Here’s what typically happens:
Initial penalty applied right after the deadline
Monthly penalties added for continued delay
Daily interest charged on outstanding balances
Possible CRA follow-ups or collection actions

What Every Business Owner Must Do Today
If today is April 30, your goal is to complete a few key steps to ensure full tax compliance in Canada. These actions are straightforward but must be done carefully.
Start by filing your T1 personal tax return. This applies whether you are incorporated or self-employed. Your return should include all income sources, and accuracy is critical to avoid reassessments later.
Next, focus on paying any balance owing. Filing alone is not enough, payment must be made to avoid interest. Even if you cannot pay the full amount, making a partial payment today can reduce the overall cost.
You should also take time to review your income sources. Many business owners earn through multiple streams, and missing one can create issues later. This includes:
Salary (T4 income)
Dividends (T5 income)
Self-employed or business income
Investment income
Before finalizing your return, confirm that all relevant tax slips are included. Missing slips is a common issue in small business taxes in Canada, especially when income comes from multiple places.
If you are self-employed, ensure your reported income matches your bookkeeping. This includes verifying revenue, expenses, and any adjustments. Clean and accurate records reduce the risk of CRA reviews and help ensure you are not overpaying.
Common Mistakes Business Owners Make at the Deadline
Even experienced business owners in London make avoidable mistakes during this period, often due to time pressure or lack of planning.
One major issue is leaving everything until the last minute. This leads to rushed decisions and missed deductions. Another common mistake is failing to separate personal and business finances, which makes it harder to track expenses accurately.
Here are a few key mistakes to watch for:
Filing in a rush and missing deductions
Forgetting to include all income sources
Ignoring prior-year obligations like installments
Mixing personal and business transactions
Not consulting a professional when needed

How to Avoid This Stress Next Year
Avoiding last-minute stress starts with building better habits throughout the year. Instead of treating taxes as a once-a-year task, it helps to approach them as an ongoing process.
You can make this easier by:
Keeping your records updated using accounting software
Reviewing your financials on a quarterly basis
Separating personal and business accounts
Planning how you pay yourself (salary vs dividends)

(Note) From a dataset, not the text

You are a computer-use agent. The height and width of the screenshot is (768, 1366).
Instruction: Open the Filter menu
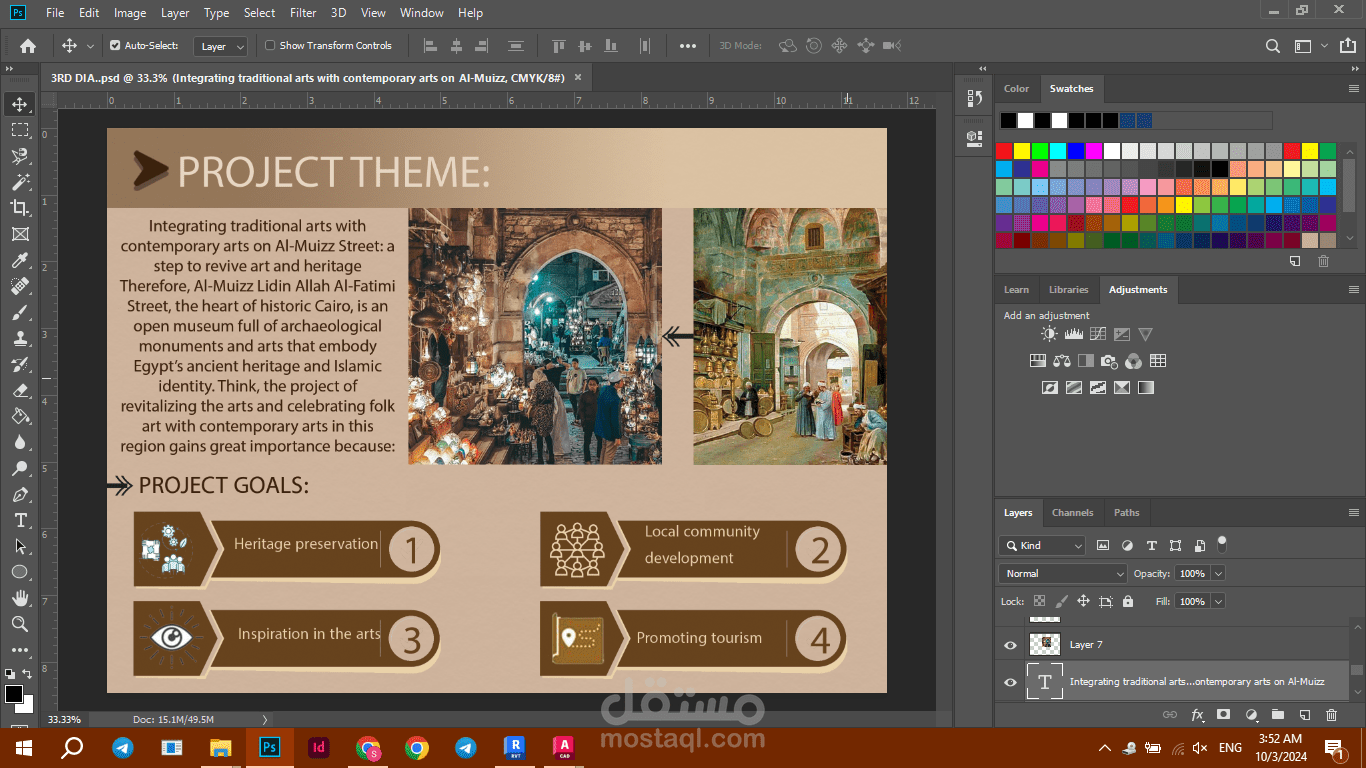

When Should You Contact a CPA?
Many business owners wait until the last moment to seek help, but that often limits what can be done. A CPA is most valuable when involved early, not just at filing time.
You should consider reaching out if:
You have multiple or complex income sources
You are unsure how to structure your compensation
You have missed filings in previous years
You receive notices from the CRA
You want to reduce your overall tax burden
Final Thoughts
The April 30 deadline is more than just a filing requirement. For business owners in Forest City, it represents an opportunity to take control of your financial situation and ensure everything is aligned.
Taking action today helps you avoid penalties, reduce stress, and position your business for better financial outcomes. Whether you handle your taxes yourself or work with an accountant, the key is to act before the deadline passes.